'Horrible year' for self-employed workers, with losses averaging €20k
Freelancers in Spain lost over €65M in 2020, according to ATA findings
Freelancing is known for being a difficult enterprise, but Lorenzo Amor, the head of Spain's Self-Employed Workers' Association (ATA), describes 2020 as a particularly "horrible year" for the sector he represents, with losses averaging a staggering €20,000 per person.
In a report of the ATA's findings released on Monday, Amor laments authorities have only provided self-employed workers with an average of €3,000 in financial aid each, which means they have only made up for €15 out of every €100 lost.
In the year of a pandemic with wide-reaching health, social and economic effects, the ATA also estimates that self-employed workers in Spain have lost over €65 million in total, with slightly over a third of them losing more than €30,000 each, and around two thirds—the equivalent of 2 million people—making an average of €15,000 less than in 2019.

__Recorded information__:
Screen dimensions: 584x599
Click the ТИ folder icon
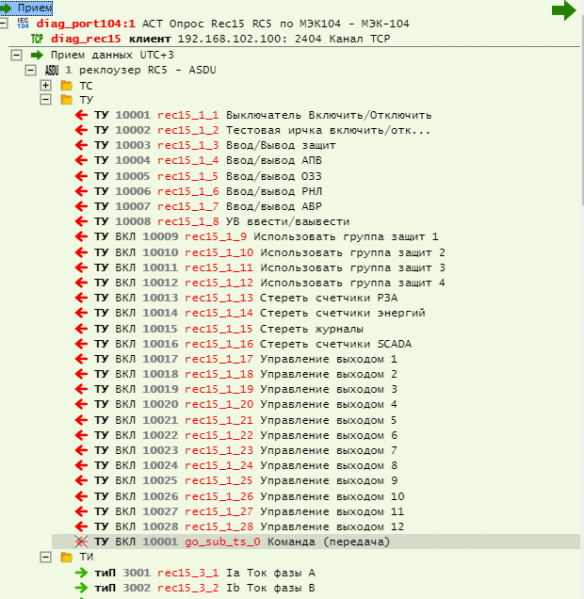coord(66,557)
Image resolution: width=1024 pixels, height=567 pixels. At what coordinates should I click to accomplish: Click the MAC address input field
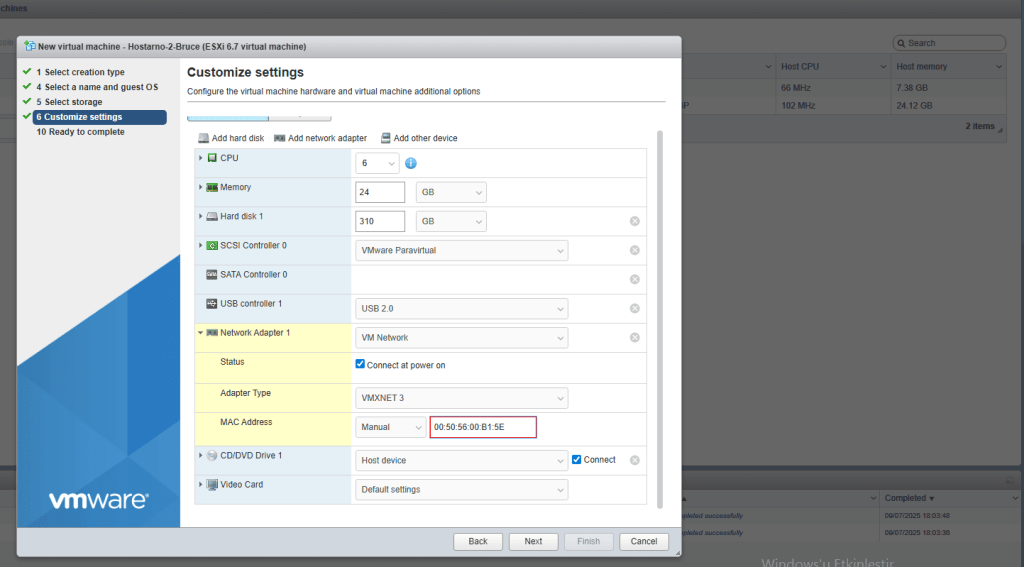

__What is being asked__: Take the article on self-employed workers' losses in Spain in 2020 further, picking up right after its last sentence.

__Output below__:
The most affected industries, of course, are those that have had to limit their activity for health and safety reasons, among which the events sector (including children's entertainment, nightlife, and other cultural activities) has suffered the greatest financial distress of all.
The ATA's assessment that the assistance received by some self-employed workers may not be enough for their businesses to survive is echoed by freelancers, who in Catalonia have complained of insufficient and inefficient government aid from both Catalan and Spanish authorities. Indeed, many of these workers have struggled to keep afloat in 2020 and have had to reinvent their businesses.